Work to be completed
Can you carry on the passage below about overhead power lines, magnetic fields and childhood leukemia, starting right after its last sentence?

In fact, the study did not find associations:
“We have, in fact, overall found no evidence of increased risks for leukaemia. Despite the tiny fraction of people living close to UGCs, which severely limits the statistical power, the large overall size of this study means that this finding still carries some weight ..... We conclude that these results are modest, though far from conclusive, evidence against MFs being a cause of leukaemia, and therefore, indirectly, provide some further suggestive evidence that where risk elevations are found near OHLs, they may be caused by factors other than MFs.”
There has been a persistent statistical association between high average magnetic fields and childhood leukaemia within the studies that have been performed, although that association has become weaker in recent years. No one knows why this association exists, but several explanations been suggested.
- Confounding factors: These are some other factors co-located by chance with overhead lines that may be causing the association other than magnetic fields. One confounder investigated recently was pesticides. In the USA, overhead lines are often co-located with plant nurseries, and it was hypothesised that this may be an explanation of the associations found, which has yet to be confirmed. Another potential confounder could be socio-economic status, the types of houses close to lines, or some other factor not yet known.
- Bias: The commonest type of bias is when some people choose to participate in the studies but others decline. If more people with higher socioeconomic status – who tend to be exposed to lower fields – agree to participate, and this happens more in the “control” children than in the cases, this can create a bias. One study investigating bias and confounders was the TransExpo study, published in 2024 which is discussed further down this page.

Data records

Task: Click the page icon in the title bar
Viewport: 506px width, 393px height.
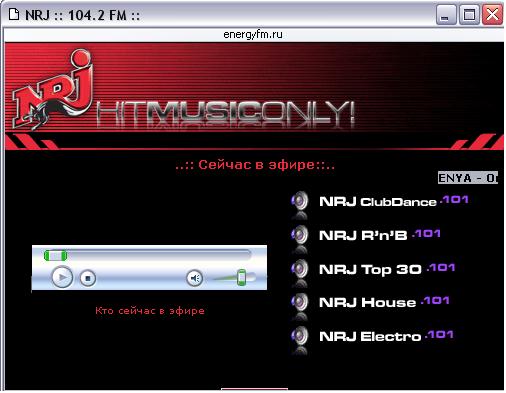Action: [14, 15]
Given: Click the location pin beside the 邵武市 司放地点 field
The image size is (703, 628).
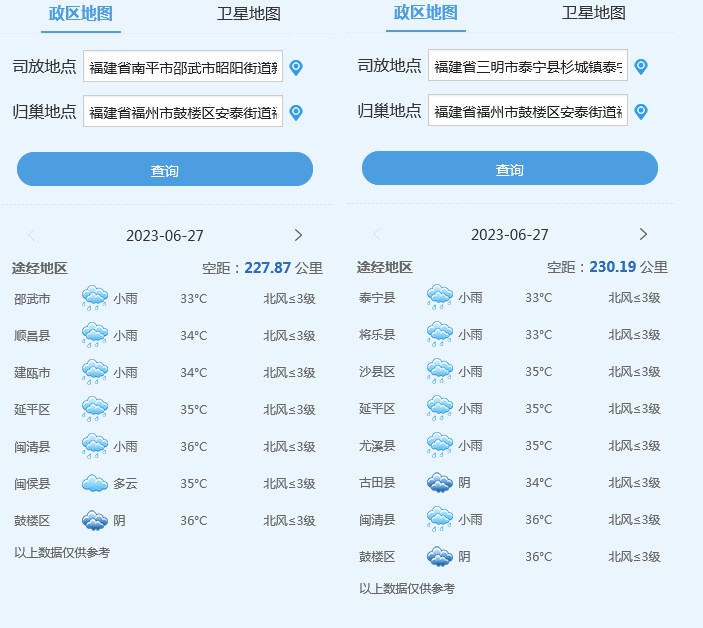Looking at the screenshot, I should coord(295,68).
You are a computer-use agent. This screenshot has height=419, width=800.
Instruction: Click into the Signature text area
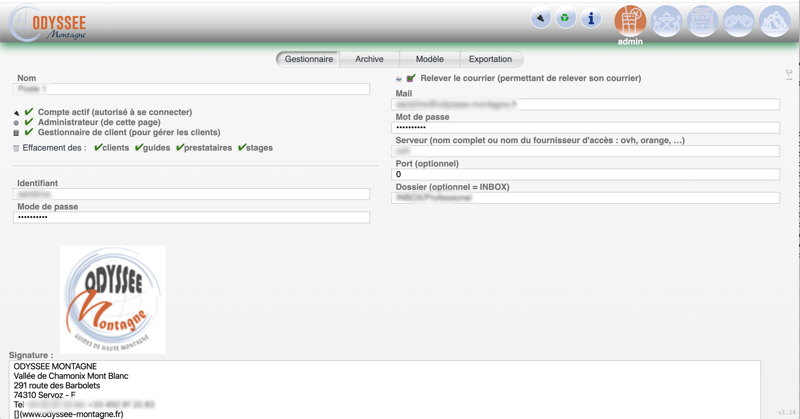point(385,390)
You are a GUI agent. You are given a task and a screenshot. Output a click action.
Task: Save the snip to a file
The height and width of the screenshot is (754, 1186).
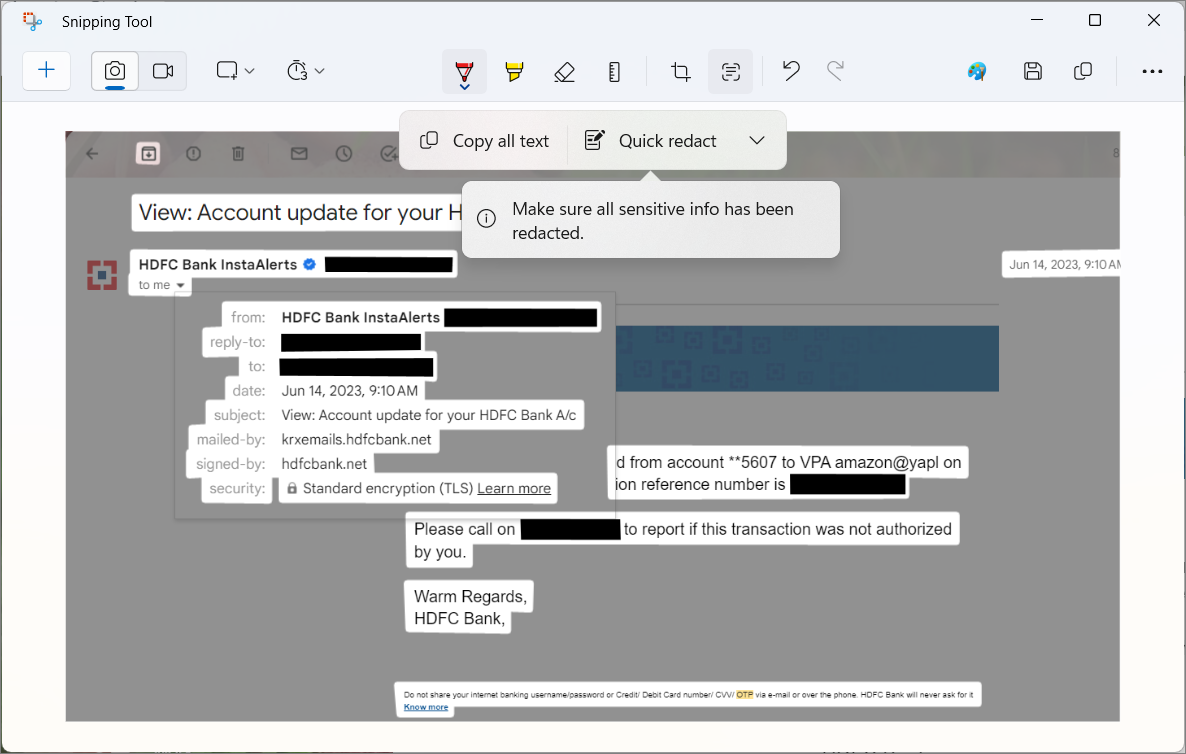click(1033, 71)
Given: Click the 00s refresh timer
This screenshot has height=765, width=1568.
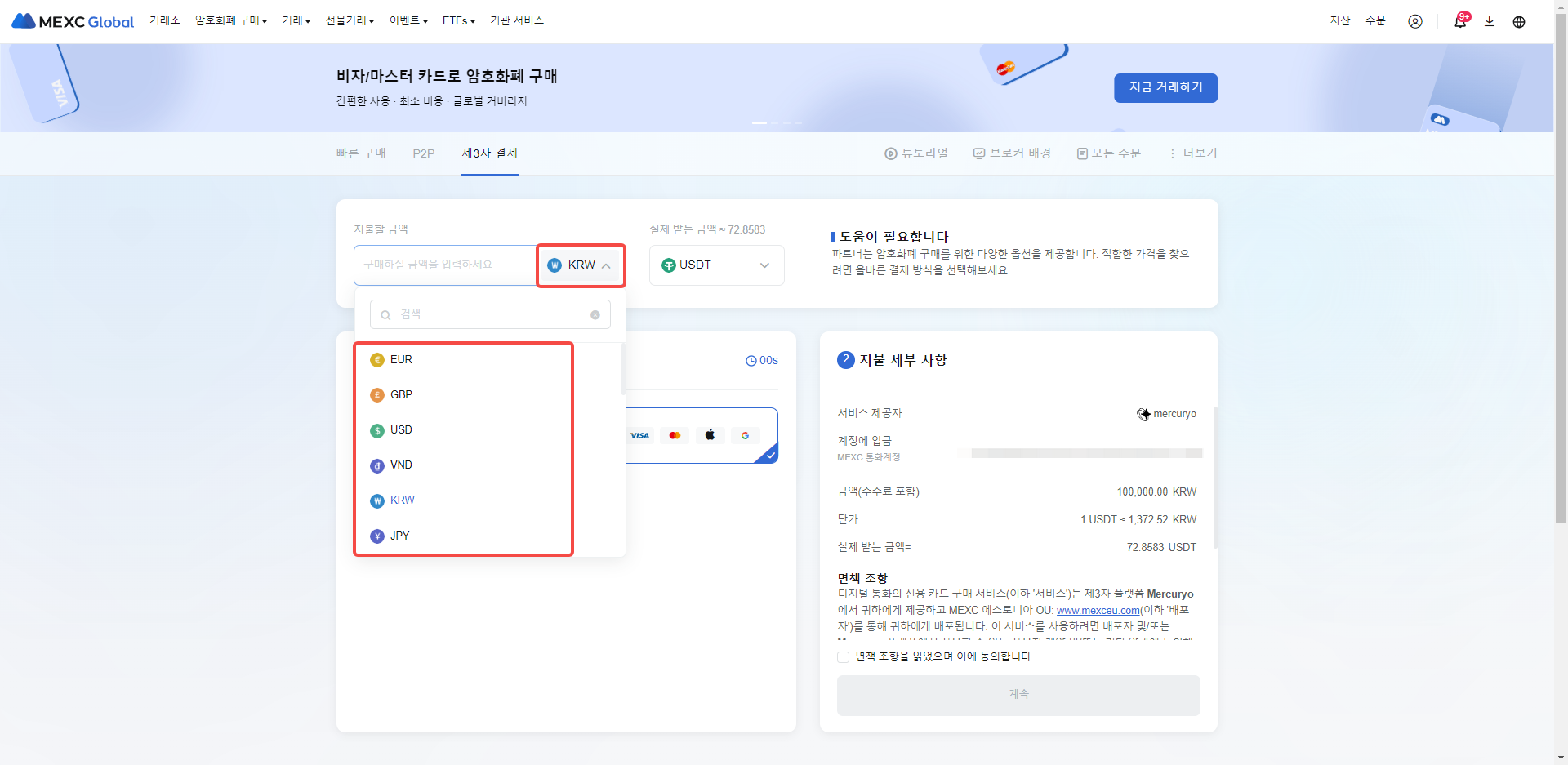Looking at the screenshot, I should click(x=761, y=360).
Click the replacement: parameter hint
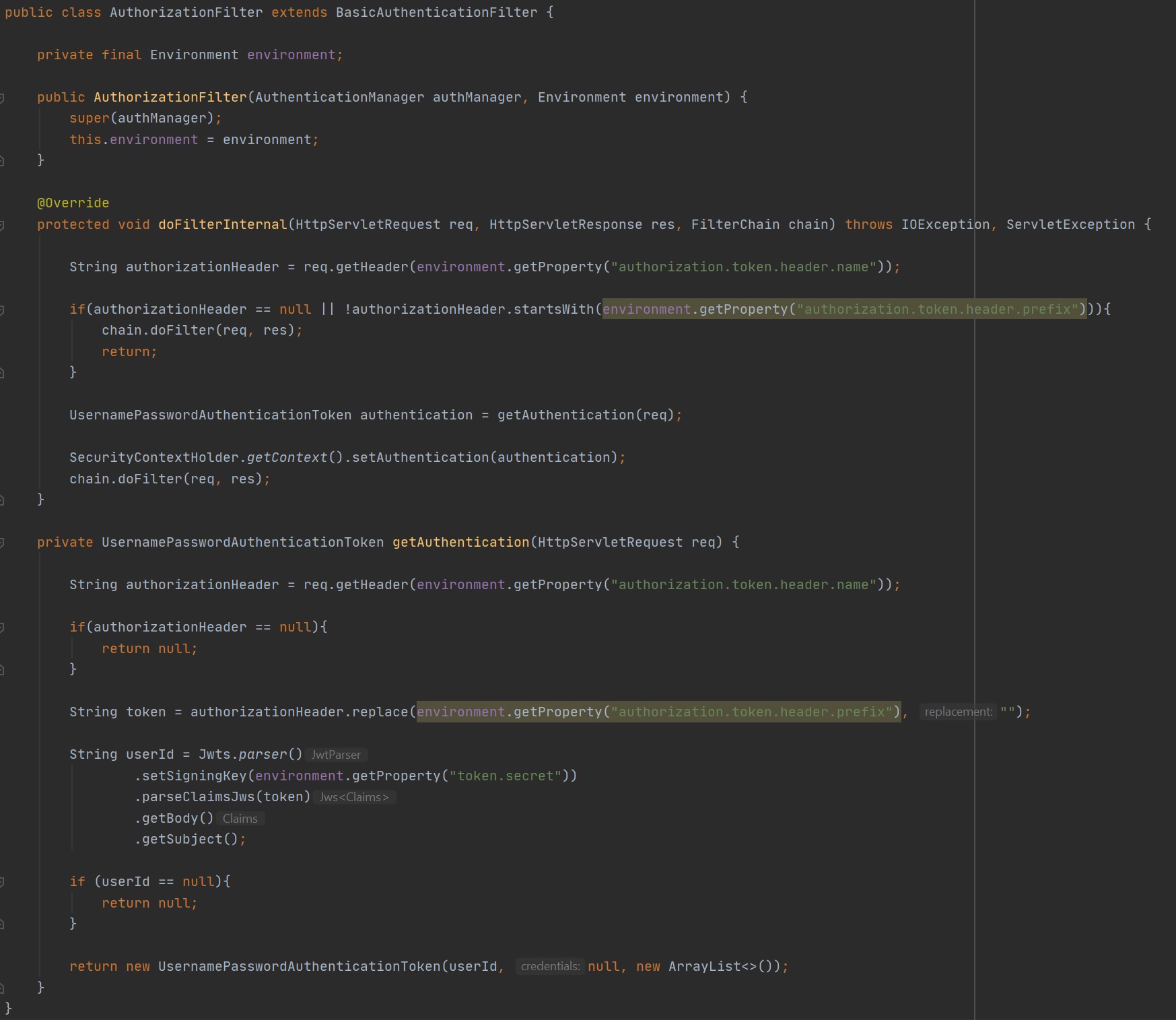 tap(958, 712)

Solved exercise
- Exposure mis-classification: Assessing an individual’s magnetic field exposure in an epidemiological study can be very difficult. Assumptions are made assuming that the overhead line is the exposure source. However, people are exposed to magnetic fields from a range of sources. A study by the Health Protection Agency found that around 50% of homes with magnetic field exposures above 0.4 µT were cause by high voltage overhead lines. The other 50% were mainly due to the local distribution network supplying homes. Therefore, it is difficult to assess those in high and low exposure groups.
- Chance: The results may be completely down to chance, but given the consistency, this is unlikely.
- Causation: Magnetic fields may actually be causing the elevated risk observed in the epidemiology. This cannot be ruled out, however, the laboratory studies to date, of which there are thousands, do not support this.
This study, published in 2024, was a novel design minimising the potential for selection bias. It focused on children in apartment blocks with built in transformer rooms. Children in apartments close to the transformers would have a higher exposure to magnetic fields compared to other apartments within the same block. This method sought to eliminate selection bias and socioeconomic issues.
The study was carried out in a number of countries in an attempt to increase the number of subjects therefore increasing the statistical significance. However, despite these efforts the number of individuals in the study was low, which means it is difficult to draw any meaningful conclusions.
The authors concluded:
“Overall, this study did not find consistent evidence of an elevated risk, but due to small numbers and wide confidence intervals, a risk of the magnitude observed in power lines studies cannot be excluded.”